Vesta Mae Gatewood was Drayco’s age but had wisps of white hair framing her thin face. She wasn’t an albino, but her alabaster skin was unusual for a coastal dweller. The type Victorian maidens used to covet. Maida told him Vesta Mae was half Winthrop’s age when they married, twenty-four to his forty-eight. Had Drayco first encountered her without that knowledge, he would guess she was closer to mid-fifties than mid-thirties.
The lord of his domain wasn’t home, which begged the question—did the lady of the house plan Drayco’s visit accordingly? She didn’t offer to shake his hand, and when he moved a few inches closer, she gasped and jumped back, making him recall Sheriff Sailor’s warning about her mental instability.
She tried to recover, saying “You startled me. Please, come on in.”
The furnishings consisted of obligatory Persian rugs and dark veneered wood furniture, some rivaling the size of Drayco’s car. In fact, the various mixed-period pieces must be chosen solely on the basis of size.

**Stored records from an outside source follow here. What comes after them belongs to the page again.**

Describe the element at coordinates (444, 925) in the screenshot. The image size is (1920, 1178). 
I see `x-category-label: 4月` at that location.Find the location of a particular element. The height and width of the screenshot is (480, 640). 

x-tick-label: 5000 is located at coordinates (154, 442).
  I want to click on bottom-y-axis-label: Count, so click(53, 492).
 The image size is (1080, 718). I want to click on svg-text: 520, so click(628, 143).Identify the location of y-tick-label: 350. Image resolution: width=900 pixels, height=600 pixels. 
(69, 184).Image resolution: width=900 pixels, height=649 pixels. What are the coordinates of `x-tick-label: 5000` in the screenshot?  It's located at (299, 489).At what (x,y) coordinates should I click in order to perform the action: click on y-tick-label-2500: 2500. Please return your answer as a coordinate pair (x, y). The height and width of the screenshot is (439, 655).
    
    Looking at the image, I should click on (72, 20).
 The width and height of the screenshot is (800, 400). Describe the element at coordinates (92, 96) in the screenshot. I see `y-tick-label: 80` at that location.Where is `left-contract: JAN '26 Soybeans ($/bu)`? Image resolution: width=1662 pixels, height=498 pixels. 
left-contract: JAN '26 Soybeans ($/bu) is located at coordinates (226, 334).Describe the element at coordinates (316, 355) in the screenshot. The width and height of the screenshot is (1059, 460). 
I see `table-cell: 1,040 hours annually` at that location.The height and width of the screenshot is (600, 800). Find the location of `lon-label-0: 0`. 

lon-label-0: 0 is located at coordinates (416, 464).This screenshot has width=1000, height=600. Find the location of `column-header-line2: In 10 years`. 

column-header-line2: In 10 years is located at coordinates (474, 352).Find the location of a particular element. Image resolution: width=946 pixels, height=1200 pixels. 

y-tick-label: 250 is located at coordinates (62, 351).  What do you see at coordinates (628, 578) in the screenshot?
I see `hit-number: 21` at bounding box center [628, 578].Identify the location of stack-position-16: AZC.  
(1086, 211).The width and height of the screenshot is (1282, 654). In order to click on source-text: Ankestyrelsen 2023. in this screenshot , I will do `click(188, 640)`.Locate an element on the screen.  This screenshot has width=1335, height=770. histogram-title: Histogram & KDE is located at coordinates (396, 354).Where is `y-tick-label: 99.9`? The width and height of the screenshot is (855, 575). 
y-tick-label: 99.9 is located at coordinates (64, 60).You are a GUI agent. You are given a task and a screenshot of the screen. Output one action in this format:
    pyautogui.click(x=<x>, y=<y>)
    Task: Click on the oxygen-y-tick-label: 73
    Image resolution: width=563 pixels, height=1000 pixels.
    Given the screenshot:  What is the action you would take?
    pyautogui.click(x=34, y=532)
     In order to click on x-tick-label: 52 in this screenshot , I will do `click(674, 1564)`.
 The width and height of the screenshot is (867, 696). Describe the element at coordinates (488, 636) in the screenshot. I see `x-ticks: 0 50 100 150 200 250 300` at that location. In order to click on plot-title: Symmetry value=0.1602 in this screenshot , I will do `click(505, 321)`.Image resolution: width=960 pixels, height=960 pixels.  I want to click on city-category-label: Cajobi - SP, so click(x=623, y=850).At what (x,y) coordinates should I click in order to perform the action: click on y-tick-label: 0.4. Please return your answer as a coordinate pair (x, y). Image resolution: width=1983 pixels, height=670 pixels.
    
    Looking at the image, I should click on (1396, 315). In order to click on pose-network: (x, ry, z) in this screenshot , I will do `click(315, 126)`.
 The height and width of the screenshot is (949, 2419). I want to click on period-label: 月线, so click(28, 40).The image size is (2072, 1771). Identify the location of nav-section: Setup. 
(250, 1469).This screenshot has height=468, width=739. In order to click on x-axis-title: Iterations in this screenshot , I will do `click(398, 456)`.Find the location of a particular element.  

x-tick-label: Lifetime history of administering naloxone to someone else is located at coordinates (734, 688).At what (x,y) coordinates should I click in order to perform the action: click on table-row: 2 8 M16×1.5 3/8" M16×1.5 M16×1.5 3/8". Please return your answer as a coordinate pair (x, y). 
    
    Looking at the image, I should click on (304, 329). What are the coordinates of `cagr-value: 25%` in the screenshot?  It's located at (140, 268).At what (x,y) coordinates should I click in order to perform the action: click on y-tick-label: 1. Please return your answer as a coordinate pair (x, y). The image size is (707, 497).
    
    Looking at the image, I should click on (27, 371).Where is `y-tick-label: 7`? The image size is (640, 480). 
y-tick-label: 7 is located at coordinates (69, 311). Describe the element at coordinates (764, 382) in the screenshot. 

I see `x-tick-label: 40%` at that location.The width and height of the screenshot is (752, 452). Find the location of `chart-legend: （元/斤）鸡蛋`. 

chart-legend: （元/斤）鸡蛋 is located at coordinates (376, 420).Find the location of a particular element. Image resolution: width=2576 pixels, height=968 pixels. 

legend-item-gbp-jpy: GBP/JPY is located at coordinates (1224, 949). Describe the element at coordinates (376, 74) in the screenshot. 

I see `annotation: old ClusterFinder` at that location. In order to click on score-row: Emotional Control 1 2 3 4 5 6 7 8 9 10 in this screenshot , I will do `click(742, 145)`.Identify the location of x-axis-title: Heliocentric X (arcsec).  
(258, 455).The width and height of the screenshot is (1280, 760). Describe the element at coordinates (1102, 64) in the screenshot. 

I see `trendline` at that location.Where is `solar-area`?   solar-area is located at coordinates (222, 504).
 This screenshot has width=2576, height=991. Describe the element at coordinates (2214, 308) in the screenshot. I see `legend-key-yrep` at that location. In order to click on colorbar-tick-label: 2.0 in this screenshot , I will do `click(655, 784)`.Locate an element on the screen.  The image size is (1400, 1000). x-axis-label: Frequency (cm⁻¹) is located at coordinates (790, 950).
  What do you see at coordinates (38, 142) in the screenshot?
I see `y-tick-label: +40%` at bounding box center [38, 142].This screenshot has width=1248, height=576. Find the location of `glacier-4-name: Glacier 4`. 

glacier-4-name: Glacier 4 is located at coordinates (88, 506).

It created an odd feeling of being in the middle of a furniture fight-club, the six-seater sofa ready to duke it out with the wall-length armoire.
He couldn’t help comparing the place to the Harston home, filled with Lazy Crab loaners and furniture scavenged at Goodwill. That was typical of Cape Unity, as he’d discovered. Old wealth and new poverty lay within shouting distance of each other.
He stopped in front of a lineup of painted family portraits that served as a trip through the history of fashion. Few photos, save one wedding picture on the wall and one framed photo on a nearby table of a small boy. Drayco picked up the child’s picture and studied the features. Not having met Winthrop Gatewood, it was hard to tell if this was the kingfish himself as a guppy or someone else.